Hay una canción de Georges Moustaki que quizá sirva para abrir de forma sonora una semana en la que los trabajadores hemos de empezar a demostrar nuestra oposición frontal a los derechos que los poderosos nos están recortando.
Ha sido un fin de semana en que he oído varias veces el disco que Marina Rossell le dedica a su amigo Moustaki.
Y dentro de ese álbum, me quedo con ese Sense anomenar-la (Sin citarla) que adapta el Sans la nommer original, de la que Àngels Gregori y Josep Lluís Roig han hecho una excelente traducción, y en la que Marina cuenta con el acompañamiento a la guitarra de Paco Ibáñez. Podéis escuchar un fragmento en Enderrock, por ejemplo.
La canción, en francés, dice así:
Je voudrais, sans la nommer / vous parler d’elle / comme d’une bien-aimée / d’une infidèle, une fille bien vivante qui se réveille / a des lendemains qui chantent / sous le soleil.
C’est elle que l’on matraque / que l’on poursuit que l’on traque. / C’est elle qui se soulève, / qui souffre et se met en grève. / C’est elle qu’on emprisonne, / qu’on trahit qu’on abandonne, / qui nous donne envie de vivre, / qui donne envie de la suivre. / Jusqu’au bout, jusqu’au bout.
Je voudrais, sans la nommer, / lui rendre hommage, / jolie fleur du mois de mai / ou fruit sauvage, / une plante bien plantée / sur ses deux jambes / et qui trame en liberté / ou bon lui semble.

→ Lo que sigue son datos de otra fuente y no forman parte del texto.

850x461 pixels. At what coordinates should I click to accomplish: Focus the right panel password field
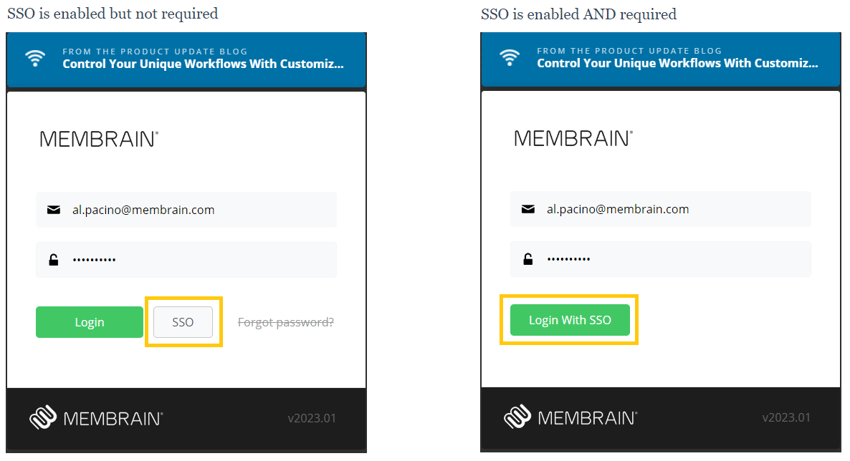coord(661,259)
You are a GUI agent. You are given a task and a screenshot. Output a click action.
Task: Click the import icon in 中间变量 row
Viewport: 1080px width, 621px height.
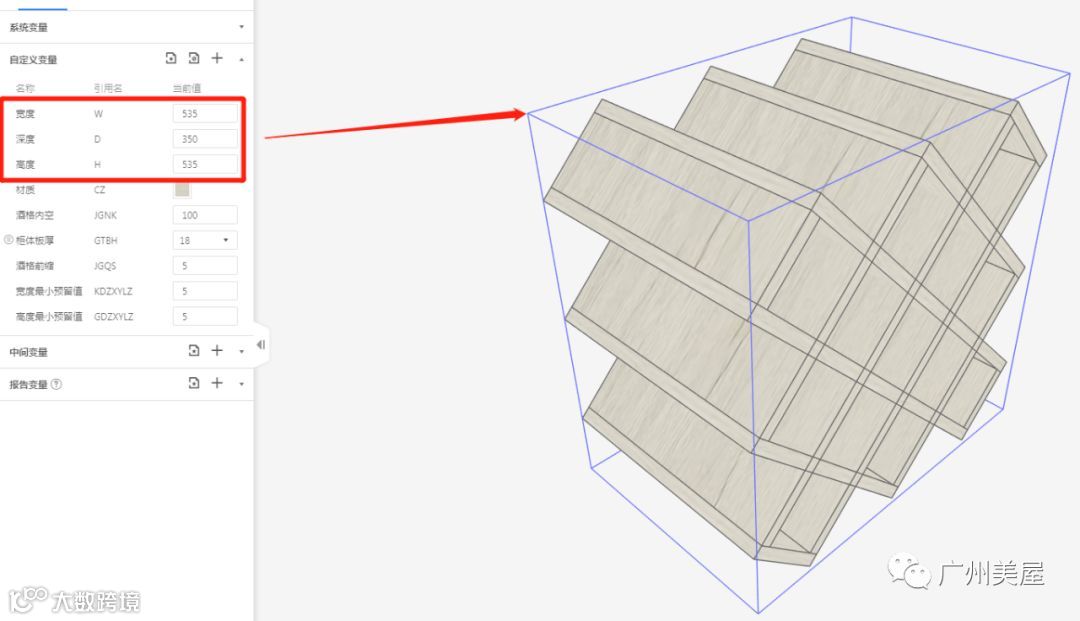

Je voudrais, sans la nommer / vous parler d’elle / bien-aimée ou mal aimée, / elle est fidèle / Et si vous voulez / que je vous la présente, / on l’appelle / Révolution Permanent!
Sí amigos. Hemos de recordar que existe eso que se llama “revolución permanente“, que lo conseguido en nuestra juventud hay que volver a pelearlo, porque nos lo arrebatan.